La Cour adopte une approche rigoureuse pour qualifier les mesures nationales litigieuses, en confirmant qu’aussi bien le régime d’autorisation préalable (A) que l’obligation de détention d’une carte de légitimation spécifique (B) constituent des entraves à la libre prestation de services.

**A. L’exigence d’une autorisation préalable pour l’entreprise et ses dirigeants**

L’arrêt rappelle avec constance qu’une réglementation qui conditionne l’exercice d’une activité de service par un prestataire établi dans un autre État membre à l’obtention d’une licence administrative constitue une restriction au sens de l’article 49 du traité CE. La Cour affirme qu’« une réglementation nationale qui subordonne l’exercice de prestations de services sur le territoire national par une entreprise établie dans un autre État membre à la délivrance d’une autorisation administrative, constitue une restriction à la libre prestation des services ». Cette solution, solidement ancrée dans la jurisprudence, s’applique indifféremment à l’entreprise prestataire et à ses dirigeants, considérant que l’exigence d’une autorisation pour ces derniers représente un obstacle supplémentaire et distinct.

Le caractère payant de ces autorisations, bien que non central dans le raisonnement, est relevé comme un facteur aggravant la restriction, en ce qu’il alourdit les coûts pour l’opérateur étranger sans contrepartie directe. En soumettant systématiquement les entreprises et leurs cadres à une nouvelle procédure d’autorisation, la législation nationale crée un effet de cloisonnement du marché, contraire à l’objectif même de la liberté de prestation de services. Le fait qu’un prestataire soit légalement établi et contrôlé dans son État membre d’origine devrait, en principe, suffire à lui ouvrir l’accès aux marchés des autres États membres, sauf justification dûment prouvée.

» **DONNÉES FOURNIES**:
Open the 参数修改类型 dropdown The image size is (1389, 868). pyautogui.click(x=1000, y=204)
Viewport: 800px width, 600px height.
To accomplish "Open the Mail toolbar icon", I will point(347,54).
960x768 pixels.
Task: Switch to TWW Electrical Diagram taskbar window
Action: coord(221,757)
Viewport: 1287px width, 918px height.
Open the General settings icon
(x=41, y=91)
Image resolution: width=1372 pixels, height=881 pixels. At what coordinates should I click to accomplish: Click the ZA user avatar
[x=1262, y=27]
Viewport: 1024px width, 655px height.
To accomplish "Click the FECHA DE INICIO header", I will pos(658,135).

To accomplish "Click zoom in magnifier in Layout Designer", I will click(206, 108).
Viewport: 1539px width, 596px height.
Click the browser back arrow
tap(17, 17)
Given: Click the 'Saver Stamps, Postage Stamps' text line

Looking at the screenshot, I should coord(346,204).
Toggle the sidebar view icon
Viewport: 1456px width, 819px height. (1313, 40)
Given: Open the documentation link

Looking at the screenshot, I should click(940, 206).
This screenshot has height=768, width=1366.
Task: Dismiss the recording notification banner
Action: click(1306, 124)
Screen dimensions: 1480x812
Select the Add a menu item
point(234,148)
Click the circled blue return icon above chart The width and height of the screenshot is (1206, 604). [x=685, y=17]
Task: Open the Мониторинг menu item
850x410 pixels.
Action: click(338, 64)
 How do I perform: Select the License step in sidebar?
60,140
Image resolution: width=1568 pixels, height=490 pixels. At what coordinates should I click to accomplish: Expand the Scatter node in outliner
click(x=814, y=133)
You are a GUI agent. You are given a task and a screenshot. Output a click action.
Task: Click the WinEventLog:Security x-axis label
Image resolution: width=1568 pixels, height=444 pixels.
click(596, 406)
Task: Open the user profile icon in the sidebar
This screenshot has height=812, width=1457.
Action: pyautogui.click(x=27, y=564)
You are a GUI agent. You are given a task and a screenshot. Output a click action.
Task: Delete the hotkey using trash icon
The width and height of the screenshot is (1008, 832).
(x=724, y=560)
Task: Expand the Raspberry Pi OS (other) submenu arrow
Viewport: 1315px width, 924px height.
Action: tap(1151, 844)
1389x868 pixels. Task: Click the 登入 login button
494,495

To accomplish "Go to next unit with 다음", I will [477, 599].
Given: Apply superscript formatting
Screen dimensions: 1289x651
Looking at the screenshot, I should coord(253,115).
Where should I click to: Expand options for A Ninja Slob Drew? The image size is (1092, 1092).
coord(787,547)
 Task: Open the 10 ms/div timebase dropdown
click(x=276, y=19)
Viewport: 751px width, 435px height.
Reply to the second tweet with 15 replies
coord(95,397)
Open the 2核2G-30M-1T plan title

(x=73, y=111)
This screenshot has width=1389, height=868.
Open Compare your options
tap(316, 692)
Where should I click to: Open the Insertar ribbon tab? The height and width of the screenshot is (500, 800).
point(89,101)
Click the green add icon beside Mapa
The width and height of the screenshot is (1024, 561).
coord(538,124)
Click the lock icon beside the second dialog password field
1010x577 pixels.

» **TÂCHES ET EXERCICES**:
• 1. Résumez en deux phrases le passage sur la libre prestation de services.
• 2. Prolongez, s'il vous plaît, le passage sur la libre prestation de services après sa dernière phrase.
La liste n'est pas utile pour répondre.

» **RÉPONSES PAR TÂCHE**:
• 1. La Cour juge que le régime d'autorisation préalable et l'obligation de détenir une carte de légitimation spécifique constituent des entraves à la libre prestation de services. Subordonner l'activité d'une entreprise établie dans un autre État membre et de ses dirigeants à une autorisation administrative, dont le caractère payant aggrave la restriction, cloisonne le marché, alors que l'établissement légal dans l'État d'origine devrait en principe suffire, sauf justification dûment prouvée.

• 2.
**B. L’obligation d’une carte de légitimation pour le personnel détaché**

La Cour étend son analyse restrictive à l’exigence imposée au personnel détaché de posséder une carte de légitimation délivrée par les autorités de l’État d’accueil. Elle considère que cette obligation doit « également être considérée comme une restriction à la libre prestation des services, dans la mesure où les formalités qu’implique l’obtention d’une telle carte sont susceptibles de rendre plus onéreuse la prestation de services transfrontaliers ». Le raisonnement repose sur l’idée que de telles formalités administratives, même si elles paraissent mineures, engendrent des délais et des coûts qui dissuadent les entreprises de proposer leurs services par-delà les frontières.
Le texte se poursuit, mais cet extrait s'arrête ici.